Count One of the Superseding Indictment, the only count on which petitioner was convicted, provides as follows:

From a date unknown, but at least by, in, or about September 2001, through and including May 17, 2005, in Lee County, in the Middle District of Florida and elsewhere, CARLOS ANDRES GONZALEZ, a/k/a "Andy," and FIDEL GONZALEZ a/k/a "Fidelito", the defendants herein, did knowingly and willfully combine, conspire, confederate and agree with each other and with other persons known and unknown to the Grand Jury, to possess with intent to distribute more than one thousand (1000) marijuana plants, a Schedule I Controlled Substance, in violation of Title 21, United States Code, Sections 841(a)(1) and 841(b)(1)(A)(vii). All in violation of Title 21, United States Code, Section 846.

(Cr. Doc. #73, p. 1.) Consistent with Fed.R.Crim.P. 7(c)(1), Count One is a plain, concise, and definite written statement of the essential facts constituting the offense charged. Count One cited the applicable statutes that petitioner is alleged to have violated, tracked the language of the statute, and set forth all the elements of the offenses. Additionally, Count One specified the time frame, location, some of the participants, and the controlled substance involved in the alleged offense. Count One was sufficient to inform petitioner of the specific offense with which he was charged.
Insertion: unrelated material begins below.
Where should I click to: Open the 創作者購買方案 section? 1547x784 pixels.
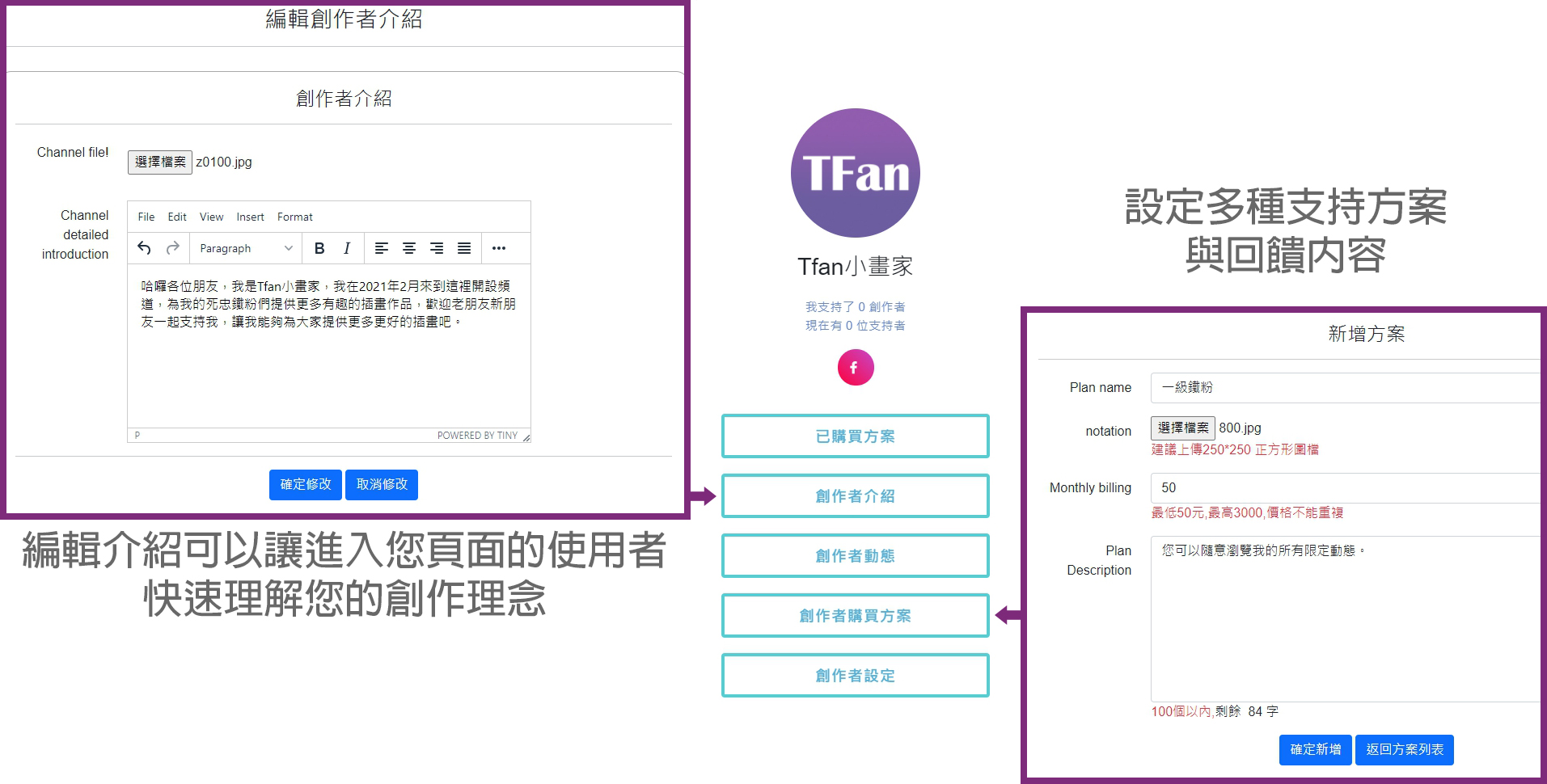855,616
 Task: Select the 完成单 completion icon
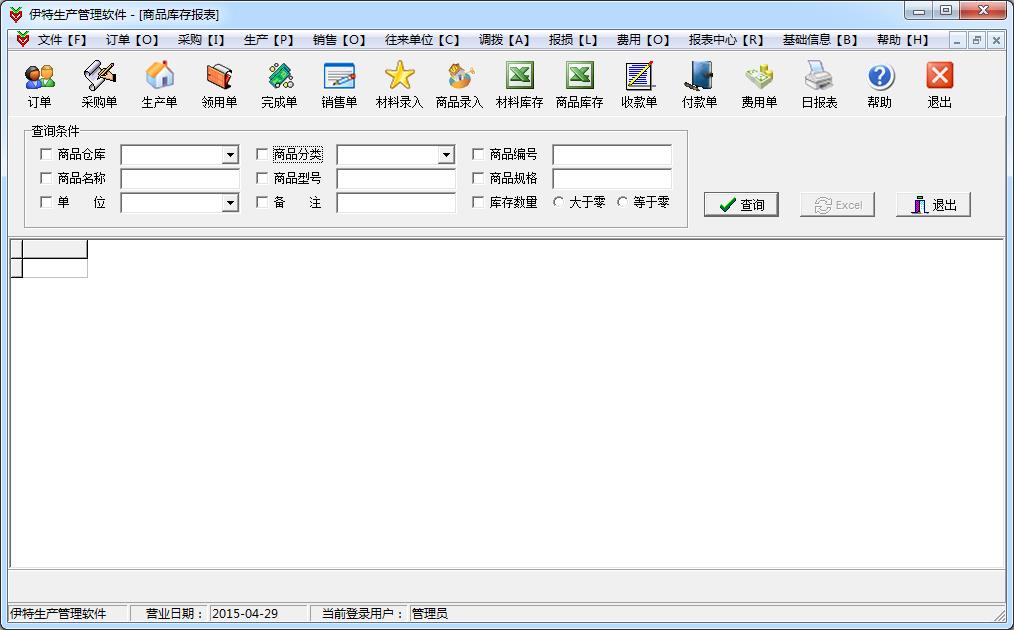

Although petitioner was not convicted of Count Two, the Court finds that it too was constitutionally sufficient.

The Court finds that counsel's decision not to challenge the sufficiency of the Superseding Indictment was not deficient performance because a motion to dismiss Count One would have been without merit. As discussed above, an attorney is not required to file a meritless motion in order to provide effective assistance of counsel.

Petitioner's Memorandum of Law also seems to suggest that he is now moving to dismiss for lack of jurisdiction/failure to state an offense. To the extent petitioner is moving to dismiss the Superceding Indictment, the motion is dismissed as untimely and alternatively denied as without merit.

Under Fed.R.Crim.P. 12(b)(3)(B), a motion to dismiss asserting that the indictment fails to invoke the court's jurisdiction or to state an offense must be filed "at any time while the case is pending." A case is no longer "pending" for the purposes of Rule 12(b)(3)(B) once the mandate has issued in the direct appeal. United States v. Elso, 571 F.3d 1163, 1166 (11th Cir. 2009). The mandate in this case was issued on August 12, 2008 (Cr. Doc. #257), and therefore the Court lacks jurisdiction to consider a post-conviction motion to dismiss. Alternatively, a motion to dismiss would be denied as without merit for the same reasons set forth above — the Superceding Indictment states an offense and confers jurisdiction on the district court.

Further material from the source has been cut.